Transfection of airway epithelium by stable PEGylated poly-l-lysine DNA nanoparticles in vivo

Abstract

DNA can be compacted using polyethylene glycol-substituted poly-l-lysine into discrete unimolecular (with respect to DNA) nanoparticles with minor diameter <20 nm that are stable in normal saline for at least 23 months at 4°C. We compared the activity of firefly luciferase in lungs of C57BL/6 mice that received 100 μg compacted plasmid in 25 μl saline (shown to be the optimal dose) via intratracheal or intranasal instillation with levels in animals given 100 μg naked plasmid or in untreated mice. Mice dosed with compacted DNA nanoparticles had peak activity of luciferase in lung at 2 days postinstillation, which declined in log-linear fashion with a half-life of 1.4 days. Luciferase activity in animals dosed with naked DNA was 200-fold less. Addition of polyethylene glycol to the complex was necessary for efficient gene transfer and animals that received DNA compacted with unmodified poly-l-lysine did not exhibit luciferase activity above background.
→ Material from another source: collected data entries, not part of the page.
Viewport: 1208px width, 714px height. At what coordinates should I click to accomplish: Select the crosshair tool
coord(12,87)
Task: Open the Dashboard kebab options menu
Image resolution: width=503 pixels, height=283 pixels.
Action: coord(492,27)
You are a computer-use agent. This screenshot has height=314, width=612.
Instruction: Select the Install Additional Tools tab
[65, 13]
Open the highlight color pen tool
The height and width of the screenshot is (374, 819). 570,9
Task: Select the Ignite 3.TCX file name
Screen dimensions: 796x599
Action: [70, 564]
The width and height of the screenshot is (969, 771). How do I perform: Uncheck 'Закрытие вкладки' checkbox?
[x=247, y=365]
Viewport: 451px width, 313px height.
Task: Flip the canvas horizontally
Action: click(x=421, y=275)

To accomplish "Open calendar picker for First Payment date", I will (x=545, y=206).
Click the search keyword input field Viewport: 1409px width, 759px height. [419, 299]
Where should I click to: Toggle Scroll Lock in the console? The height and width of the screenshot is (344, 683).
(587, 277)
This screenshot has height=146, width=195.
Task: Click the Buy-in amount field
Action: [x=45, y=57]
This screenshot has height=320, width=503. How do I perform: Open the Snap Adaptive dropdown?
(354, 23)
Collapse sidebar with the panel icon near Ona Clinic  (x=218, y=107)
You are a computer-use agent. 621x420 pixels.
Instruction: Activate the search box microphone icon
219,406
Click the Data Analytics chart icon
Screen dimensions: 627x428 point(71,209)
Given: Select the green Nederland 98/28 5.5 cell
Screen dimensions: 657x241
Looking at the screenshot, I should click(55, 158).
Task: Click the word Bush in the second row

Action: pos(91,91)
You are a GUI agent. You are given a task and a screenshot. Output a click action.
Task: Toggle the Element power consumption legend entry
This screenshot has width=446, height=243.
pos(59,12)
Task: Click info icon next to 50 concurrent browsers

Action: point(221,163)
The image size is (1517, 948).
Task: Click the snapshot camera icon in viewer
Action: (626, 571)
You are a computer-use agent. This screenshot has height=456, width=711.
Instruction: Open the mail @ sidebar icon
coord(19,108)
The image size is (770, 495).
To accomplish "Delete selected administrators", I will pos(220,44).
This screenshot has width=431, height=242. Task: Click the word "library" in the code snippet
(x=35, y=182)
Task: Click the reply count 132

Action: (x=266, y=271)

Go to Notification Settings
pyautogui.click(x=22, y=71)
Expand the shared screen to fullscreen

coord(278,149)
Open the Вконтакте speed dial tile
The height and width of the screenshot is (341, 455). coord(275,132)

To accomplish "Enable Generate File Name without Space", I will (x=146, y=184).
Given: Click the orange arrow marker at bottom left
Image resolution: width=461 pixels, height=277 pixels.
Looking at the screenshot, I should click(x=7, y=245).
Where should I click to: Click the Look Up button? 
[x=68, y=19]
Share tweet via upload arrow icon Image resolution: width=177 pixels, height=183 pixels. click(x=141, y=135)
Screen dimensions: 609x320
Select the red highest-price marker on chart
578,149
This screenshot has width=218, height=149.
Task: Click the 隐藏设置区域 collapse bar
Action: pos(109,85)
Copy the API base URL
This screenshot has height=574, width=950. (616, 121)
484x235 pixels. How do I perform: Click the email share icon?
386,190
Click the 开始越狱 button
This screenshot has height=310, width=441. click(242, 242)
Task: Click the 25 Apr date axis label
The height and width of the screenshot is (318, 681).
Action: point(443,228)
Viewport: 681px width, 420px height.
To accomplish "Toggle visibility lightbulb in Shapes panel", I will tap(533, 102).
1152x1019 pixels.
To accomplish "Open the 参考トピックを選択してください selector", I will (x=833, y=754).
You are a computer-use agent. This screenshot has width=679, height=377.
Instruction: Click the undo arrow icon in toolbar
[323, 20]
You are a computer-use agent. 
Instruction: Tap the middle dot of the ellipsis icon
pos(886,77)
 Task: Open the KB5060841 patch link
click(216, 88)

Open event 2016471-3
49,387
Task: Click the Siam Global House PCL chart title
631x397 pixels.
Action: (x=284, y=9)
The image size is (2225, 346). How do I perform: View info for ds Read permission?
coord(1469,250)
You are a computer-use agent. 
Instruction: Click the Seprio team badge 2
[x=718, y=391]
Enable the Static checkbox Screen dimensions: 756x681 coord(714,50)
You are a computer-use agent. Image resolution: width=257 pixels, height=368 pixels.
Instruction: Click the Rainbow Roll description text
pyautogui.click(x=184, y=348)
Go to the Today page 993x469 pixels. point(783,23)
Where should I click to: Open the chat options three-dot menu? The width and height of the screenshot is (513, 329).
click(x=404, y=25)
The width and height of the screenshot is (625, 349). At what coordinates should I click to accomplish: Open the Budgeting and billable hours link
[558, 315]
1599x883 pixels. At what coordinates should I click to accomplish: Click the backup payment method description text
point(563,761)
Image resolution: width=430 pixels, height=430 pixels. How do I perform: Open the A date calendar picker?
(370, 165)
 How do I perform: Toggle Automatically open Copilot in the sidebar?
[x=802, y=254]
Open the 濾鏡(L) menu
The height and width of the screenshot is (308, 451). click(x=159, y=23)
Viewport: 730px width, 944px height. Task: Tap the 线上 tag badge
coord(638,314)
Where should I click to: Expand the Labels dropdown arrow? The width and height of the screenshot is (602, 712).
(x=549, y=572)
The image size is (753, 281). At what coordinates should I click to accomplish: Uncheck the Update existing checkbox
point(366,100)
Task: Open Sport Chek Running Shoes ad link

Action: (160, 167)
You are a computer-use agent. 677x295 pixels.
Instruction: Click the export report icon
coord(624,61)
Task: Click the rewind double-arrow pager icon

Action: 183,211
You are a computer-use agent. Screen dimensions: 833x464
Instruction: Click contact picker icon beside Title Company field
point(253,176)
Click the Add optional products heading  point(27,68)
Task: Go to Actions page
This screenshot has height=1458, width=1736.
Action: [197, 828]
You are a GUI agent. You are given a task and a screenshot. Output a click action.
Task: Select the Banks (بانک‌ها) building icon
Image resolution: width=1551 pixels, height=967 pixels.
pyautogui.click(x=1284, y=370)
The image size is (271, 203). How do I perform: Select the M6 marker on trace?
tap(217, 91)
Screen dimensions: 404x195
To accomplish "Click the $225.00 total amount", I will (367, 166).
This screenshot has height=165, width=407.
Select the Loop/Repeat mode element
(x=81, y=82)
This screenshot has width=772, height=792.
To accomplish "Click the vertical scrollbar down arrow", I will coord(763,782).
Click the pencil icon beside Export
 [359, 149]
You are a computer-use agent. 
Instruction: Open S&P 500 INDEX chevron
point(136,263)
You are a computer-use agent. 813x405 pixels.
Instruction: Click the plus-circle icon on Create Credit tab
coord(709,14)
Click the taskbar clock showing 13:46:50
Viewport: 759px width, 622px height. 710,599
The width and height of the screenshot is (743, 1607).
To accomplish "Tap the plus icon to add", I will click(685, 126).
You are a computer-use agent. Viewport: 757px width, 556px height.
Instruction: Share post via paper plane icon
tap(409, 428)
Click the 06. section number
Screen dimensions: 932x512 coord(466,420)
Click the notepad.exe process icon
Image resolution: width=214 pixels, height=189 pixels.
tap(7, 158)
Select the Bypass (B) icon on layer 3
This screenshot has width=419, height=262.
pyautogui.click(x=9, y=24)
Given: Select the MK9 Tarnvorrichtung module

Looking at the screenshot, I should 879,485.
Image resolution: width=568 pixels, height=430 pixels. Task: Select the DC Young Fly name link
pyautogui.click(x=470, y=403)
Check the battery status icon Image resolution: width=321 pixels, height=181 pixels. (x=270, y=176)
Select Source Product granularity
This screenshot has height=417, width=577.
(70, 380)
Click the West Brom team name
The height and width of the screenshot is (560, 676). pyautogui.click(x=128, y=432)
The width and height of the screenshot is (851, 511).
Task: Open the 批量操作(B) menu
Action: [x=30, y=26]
Immunohistochemical staining for bacterial β-galactosidase 2 days after administration of a compacted lacZ expression plasmid (n = 8) revealed expression predominantly in the dependent portions of the right lungs of mice, in alveolar and airway epithelial cells, though macrophages and sometimes endothelial cells also were transfected. No staining for β-galactosidase was observed in uninjected animals (n = 4) or those dosed with naked lacZ plasmid (n = 7). Tissue survey for transgene expression shows expression only in lung and trachea following intranasal administration. Stable compacted DNA nanoparticles transfer exogenous genes to airway epithelium and show promise for lung gene therapy.